What we know about climate change

Scientists and economists gathered this week in Copenhagen to discuss climate change. At the end of their meeting they posted six messages, one being Earth's climate is warming faster than the Intergovernmental Panel on Climate Change projected in 2007. The full report from this group is due out in June 2009. This and many other efforts are preparation for United Nations Climate Conference in December 2009, also set in Copenhagen. The goal of that meeting: finding a solution for global warming (see this Independent article for more on December's UNCC).

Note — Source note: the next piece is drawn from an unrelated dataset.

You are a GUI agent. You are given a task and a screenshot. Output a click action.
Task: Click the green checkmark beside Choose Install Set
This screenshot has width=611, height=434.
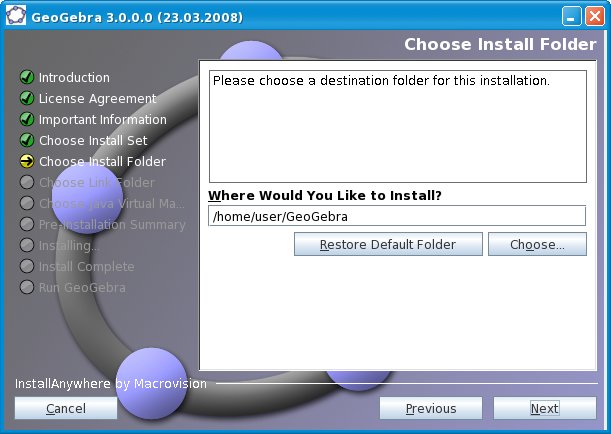pos(27,141)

Earth's climate and human impact on it is a widely complex topic, and that's why I'm grateful for Kerry Emanuel's book What We Know about Climate Change (2007). In a very slim volume, the MIT professor of atmospheric science explains the fundamentals of climate physics and climate modeling in a way that is both sophisticated and understandable. He outlines how we know for certain that human behavior is warming the planet, but he doesn't shy away from acknowledging the limitations of our best projections, noting "computer modeling of global climate is perhaps the most complex endeavor ever undertaken by mankind."

In an endorsement of What We Know, James Hansen of the NASA Goodard Institute for Space Studies says, "Emanuel's words are measured and authoritative. His book should help reduce the huge gap between what is understood by the scientific community and what is known by the people who need to know, the public and policymakers."